Recreation is often looked upon as a waste of time, often even by those who are spiritual. Yet the prudent know that the spirit, like the body, has requirements that when sensibly met, fit it for better service to higher ends.
Beyond its practical benefits, recreation also has a higher significance. It is a reminder that ends surpass means, that when the toil of this life has passed, an Eternal Day of rejoicing will dawn. On that great Day, the contemplation of God above all will be our happiness, but not lacking will be the fellowship of the Saints, the unearthly delights of a glorified body, and a host of inconceivable enjoyments which have yet to enter into the heart of man. Times of recreation, then, are not divorced from the spiritual life. They are spent in God’s presence and directed to His service. For all time is His. (KHE Spirituality)
Since all time is the Lord’s, even our times of recreation are not devoid of God’s presence.
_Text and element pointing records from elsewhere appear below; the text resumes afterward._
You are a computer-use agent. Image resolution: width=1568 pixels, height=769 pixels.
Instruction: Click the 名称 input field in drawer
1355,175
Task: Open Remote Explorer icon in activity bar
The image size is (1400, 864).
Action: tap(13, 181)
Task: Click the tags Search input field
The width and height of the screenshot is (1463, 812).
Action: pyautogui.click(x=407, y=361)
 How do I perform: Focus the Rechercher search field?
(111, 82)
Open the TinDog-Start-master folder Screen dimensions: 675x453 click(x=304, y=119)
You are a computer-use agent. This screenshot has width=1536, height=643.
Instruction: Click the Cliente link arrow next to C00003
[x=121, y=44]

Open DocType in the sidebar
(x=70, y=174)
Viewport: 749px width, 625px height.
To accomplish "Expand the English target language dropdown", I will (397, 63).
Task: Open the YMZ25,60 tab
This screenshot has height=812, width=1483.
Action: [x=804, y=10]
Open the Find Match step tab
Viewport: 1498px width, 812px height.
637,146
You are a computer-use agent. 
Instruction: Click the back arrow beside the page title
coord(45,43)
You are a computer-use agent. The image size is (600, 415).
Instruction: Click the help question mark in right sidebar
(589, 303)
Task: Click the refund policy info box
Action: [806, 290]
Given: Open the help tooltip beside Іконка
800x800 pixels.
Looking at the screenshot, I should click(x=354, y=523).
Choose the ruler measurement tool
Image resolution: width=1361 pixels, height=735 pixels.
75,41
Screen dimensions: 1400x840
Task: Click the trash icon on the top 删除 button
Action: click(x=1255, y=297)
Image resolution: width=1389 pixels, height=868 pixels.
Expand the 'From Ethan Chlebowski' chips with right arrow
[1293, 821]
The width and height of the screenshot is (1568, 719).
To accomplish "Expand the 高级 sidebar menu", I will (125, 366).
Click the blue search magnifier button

They are moments which amount to holiness if we are open to embracing it. Our Foundress, Mother Angelica, spoke of this when she said,
“To be able to say yes to God at every moment of our lives is the essence of holiness. It really doesn’t matter whether you are at prayer, whether you are working, whether you’re recreating, whether you’re eating or sleeping—nothing should separate you from Jesus.”
It is by living in the Present Moment that our times of recreation help to re-create us as we strive moment by moment to serve Him who King and Creator of all.